Nach dem Sach- und Streitstand bei Verfahrensbeendigung bestanden nicht genügende Anhaltspunkte für die Streitwertfestsetzung gemäß § 52 Abs. 1 GKG.
Die Festsetzung des Streitwerts auf der Grundlage des § 52 Abs. 1 GKG ist in Statusfeststellungsverfahren nur möglich, wenn genügende Anhaltspunkte bestehen, welche konkrete Beitrags- und Zahlungspflicht dem Arbeitgeber droht. Entsprechende Anhaltspunkte können vorliegen, wenn die klagende Partei gemäß § 61 GKG bei Klageerhebung Angaben zum Streitwert gemacht und diese nachvollziehbar erläutert hat. Nach § 61 GKG ist bei jedem Antrag der Streitwert, sofern dieser nicht in einer bestimmten Geldsumme besteht, kein fester Wert bestimmt ist oder sich nicht aus früheren Anträgen ergibt, und nach Aufforderung auch der Wert eines Teils des Streitgegenstand schriftlich oder zu Protokoll der Geschäftsstelle anzugeben (Satz 1), wobei die Angabe jederzeit berichtigt werden kann (Satz 2). Die Notwendigkeit der Streitwertangabe „bei jedem Antrag“ dient dem Zweck, etwaige Unklarheiten über den Streitwert frühzeitig zu beseitigen.
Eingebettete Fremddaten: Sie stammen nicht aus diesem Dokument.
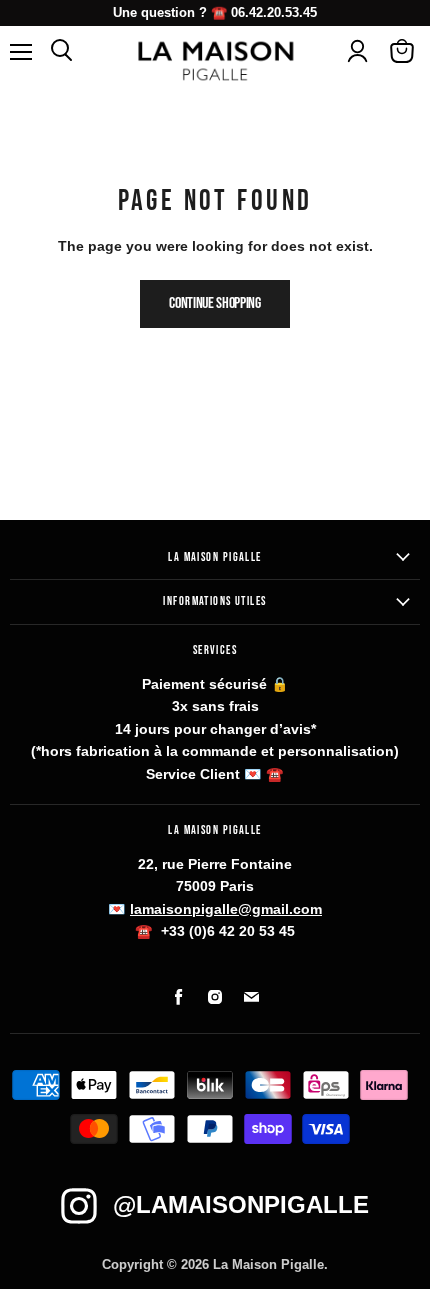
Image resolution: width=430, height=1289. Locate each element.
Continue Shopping (215, 303)
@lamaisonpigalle (241, 1204)
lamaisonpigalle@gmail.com (226, 909)
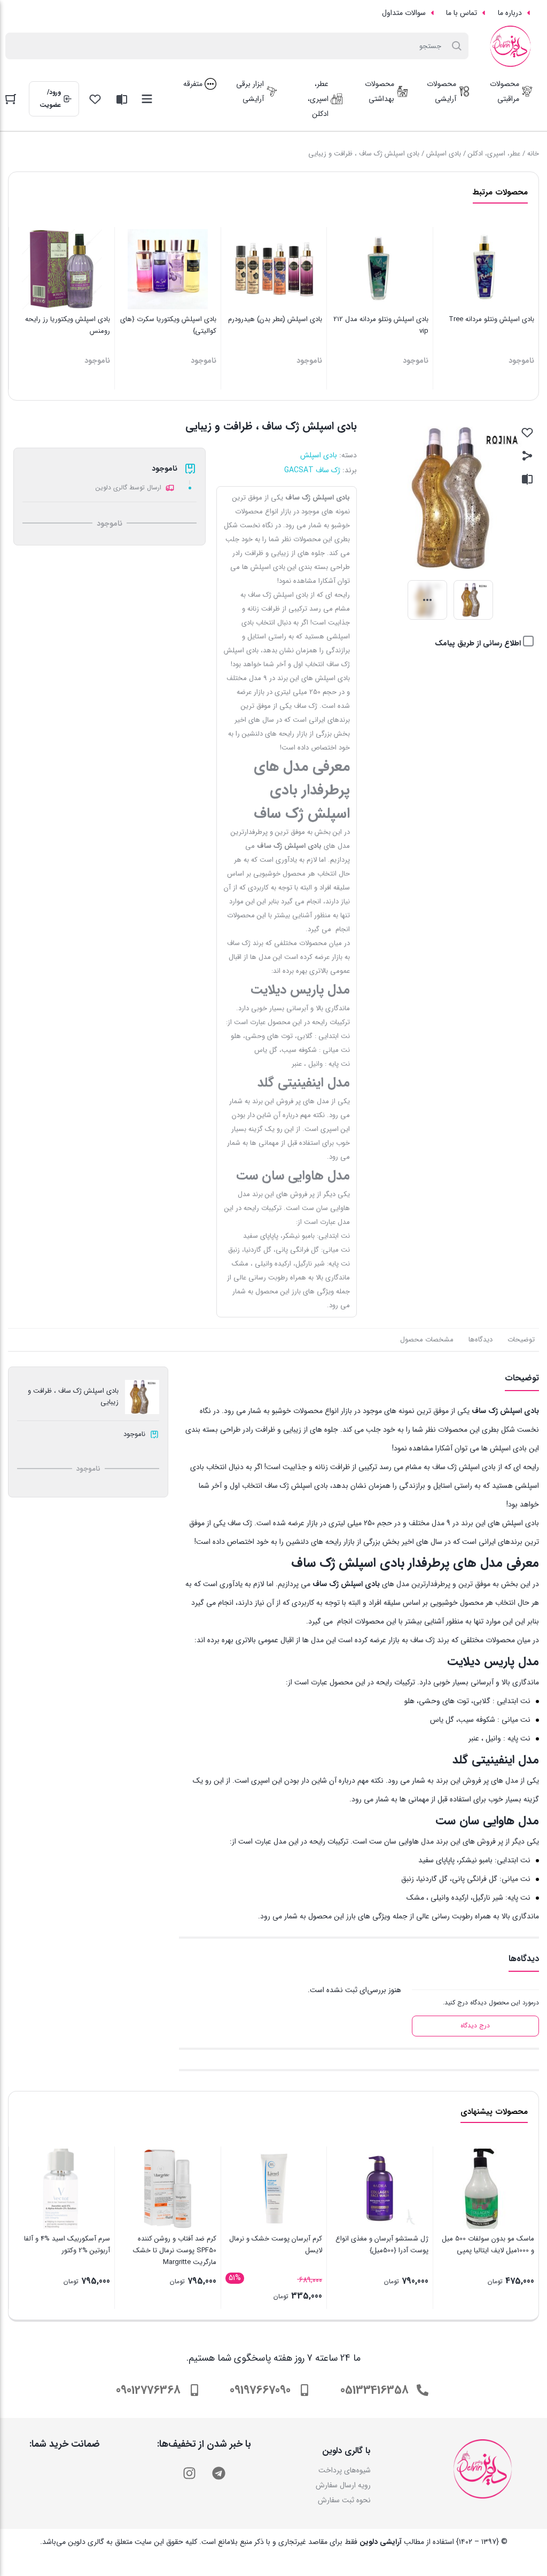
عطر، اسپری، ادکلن (494, 153)
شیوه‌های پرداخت (344, 2470)
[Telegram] (218, 2473)
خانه (533, 153)
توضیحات (521, 1339)
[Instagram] (189, 2473)
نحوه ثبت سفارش (344, 2500)
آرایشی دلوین (381, 2542)
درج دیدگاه (475, 2025)
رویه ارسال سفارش (343, 2485)
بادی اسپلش (443, 153)
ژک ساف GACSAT (312, 470)
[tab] (521, 1340)
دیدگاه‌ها (480, 1339)
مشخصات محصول (427, 1339)
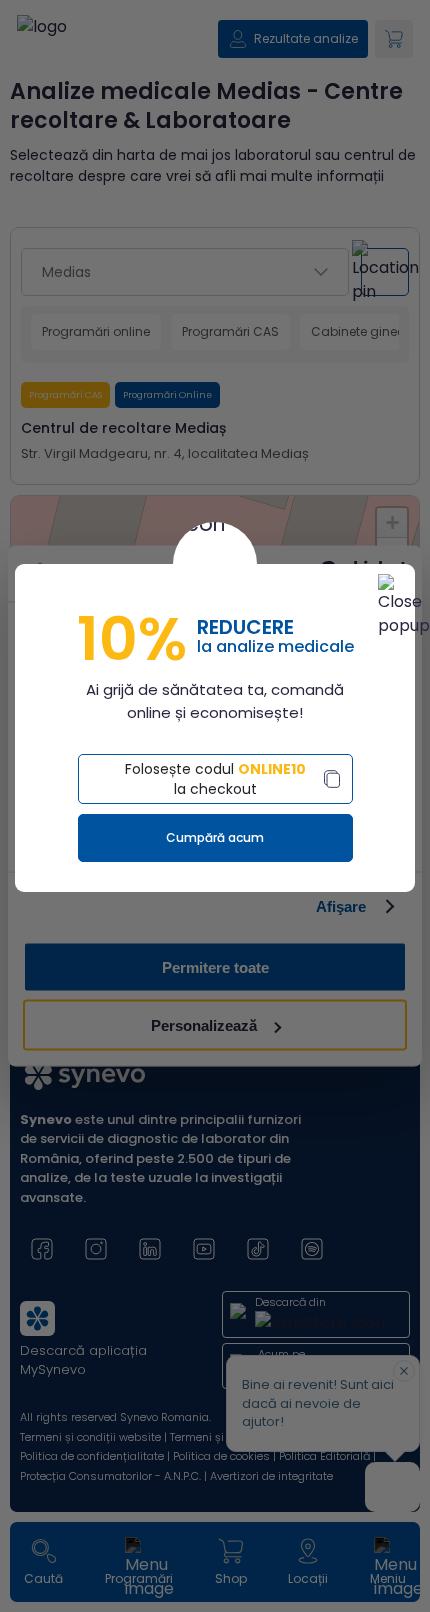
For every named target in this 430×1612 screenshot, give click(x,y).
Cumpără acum (215, 837)
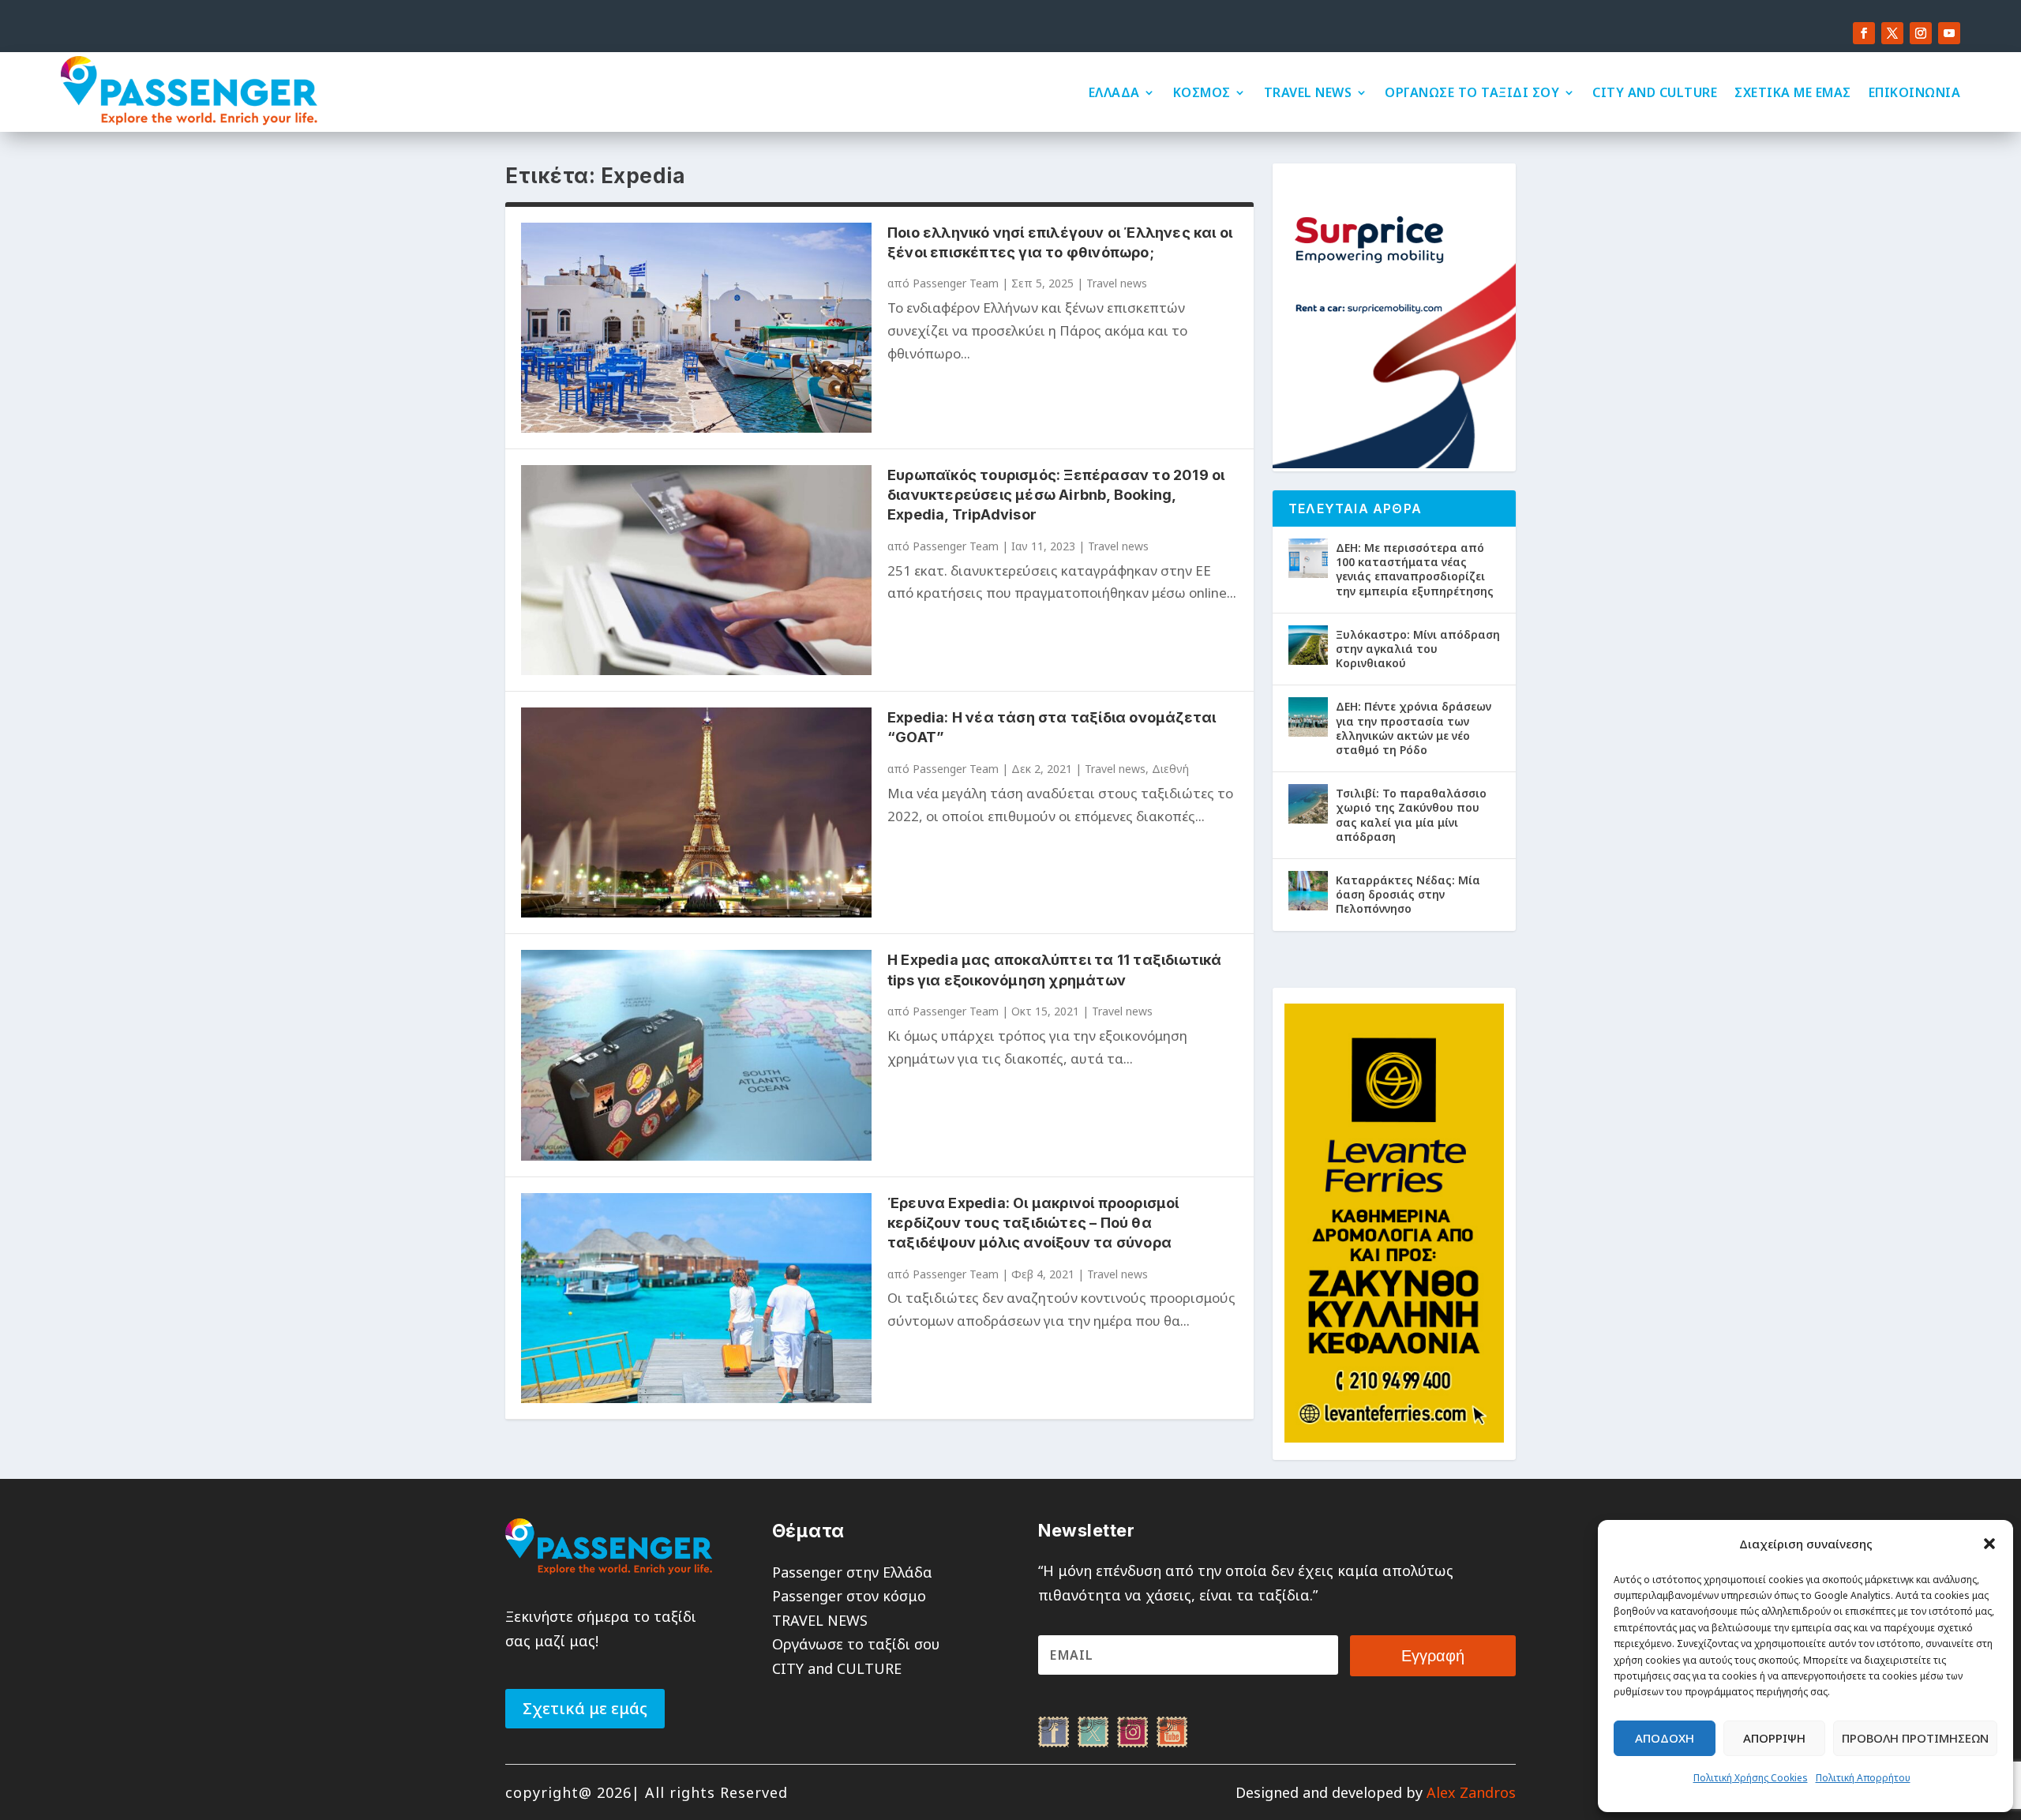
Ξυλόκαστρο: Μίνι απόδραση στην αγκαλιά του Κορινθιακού (1418, 648)
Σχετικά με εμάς (585, 1708)
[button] (1989, 1544)
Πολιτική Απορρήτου (1863, 1777)
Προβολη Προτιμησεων (1915, 1738)
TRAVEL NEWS (1308, 92)
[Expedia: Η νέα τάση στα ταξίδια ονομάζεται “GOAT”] (696, 812)
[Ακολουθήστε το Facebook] (1864, 33)
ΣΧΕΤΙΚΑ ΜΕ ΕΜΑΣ (1792, 92)
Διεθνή (1170, 768)
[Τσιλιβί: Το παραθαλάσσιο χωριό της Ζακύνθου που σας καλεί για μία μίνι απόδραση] (1308, 804)
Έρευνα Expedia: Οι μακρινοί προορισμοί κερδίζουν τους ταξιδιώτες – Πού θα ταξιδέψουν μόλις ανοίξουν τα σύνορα (1033, 1223)
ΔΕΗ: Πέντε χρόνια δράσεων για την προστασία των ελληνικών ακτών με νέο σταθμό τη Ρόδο (1413, 728)
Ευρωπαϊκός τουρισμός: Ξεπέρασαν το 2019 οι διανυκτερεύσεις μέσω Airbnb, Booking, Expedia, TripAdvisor (1055, 495)
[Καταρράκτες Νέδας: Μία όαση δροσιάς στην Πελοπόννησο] (1308, 890)
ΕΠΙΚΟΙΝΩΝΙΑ (1915, 92)
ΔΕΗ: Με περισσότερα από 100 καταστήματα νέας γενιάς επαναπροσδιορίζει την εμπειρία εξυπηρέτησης (1415, 569)
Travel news (1116, 283)
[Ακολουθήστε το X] (1892, 33)
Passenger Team (956, 283)
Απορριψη (1774, 1738)
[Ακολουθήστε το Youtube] (1949, 33)
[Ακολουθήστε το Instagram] (1921, 33)
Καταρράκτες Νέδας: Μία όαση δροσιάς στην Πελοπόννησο (1408, 894)
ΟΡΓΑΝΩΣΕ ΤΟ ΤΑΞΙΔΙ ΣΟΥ (1472, 92)
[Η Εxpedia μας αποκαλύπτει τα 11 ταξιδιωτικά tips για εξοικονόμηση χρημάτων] (696, 1055)
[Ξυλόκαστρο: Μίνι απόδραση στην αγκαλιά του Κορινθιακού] (1308, 645)
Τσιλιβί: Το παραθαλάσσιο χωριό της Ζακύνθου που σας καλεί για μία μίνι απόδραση (1411, 815)
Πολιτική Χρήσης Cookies (1750, 1777)
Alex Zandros (1471, 1792)
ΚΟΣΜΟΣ (1202, 92)
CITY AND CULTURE (1654, 92)
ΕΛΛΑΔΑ (1114, 92)
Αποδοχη (1664, 1738)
Liegen entsprechende Angaben bei Klageerhebung vor, kann auch der Gerichtskostenvorschuss in zutreffender Höhe berechnet werden. Nach Beendigung eines Verfahrens bzw. im Streitwertbeschwerdeverfahren können diese Angaben nicht nachgeholt werden. Ermittlungen zur Aufklärung der für eine Streitwertfestsetzung nach § 52 Abs. 1 GKG erforderlichen Kriterien kommen nach Beendigung eines Verfahrens nicht in Betracht (vgl. Beschluss des Senats vom 11.03.2015, L 16 R 1229/13 B, Juris Rn. 19).
Entgegen § 61 GKG hat die Klägerin keine zur Streitwertbestimmung geeigneten Angaben gemacht. Weder bei Klageerhebung noch im weiteren Verlauf des Klageverfahrens hat sie sich zum Streitwert geäußert. Sie hat weder einen bestimmten Betrag mit entsprechender Erläuterung genannt noch Ausführungen zur Dauer der streitgegenständlichen Tätigkeit und zur Höhe des vom Beigeladenen erzielten Verdienstes gemacht. Sie hat auch keine Einwände gegen die Festsetzung eines vorläufigen Streitwerts von 5000 € erhoben. Damit fehlen genügende Anhaltspunkte für die Streitwertbestimmung gemäß § 52 Abs. 1 GKG, so dass der Streitwert nur nach § 52 Abs. 2 GKG in Höhe von 5000 € festgesetzt werden kann.
Dieses Verfahren ist gebührenfrei. Kosten werden nicht erstattet (§ 68 Abs. 3 GKG).
Der Beschluss ist nicht anfechtbar. Die Beschwerde zum Bundessozialgericht findet nicht statt (§ 68 Abs. 1 Satz 5 i.V.m. § 66 Abs. 3 Satz 3 GKG).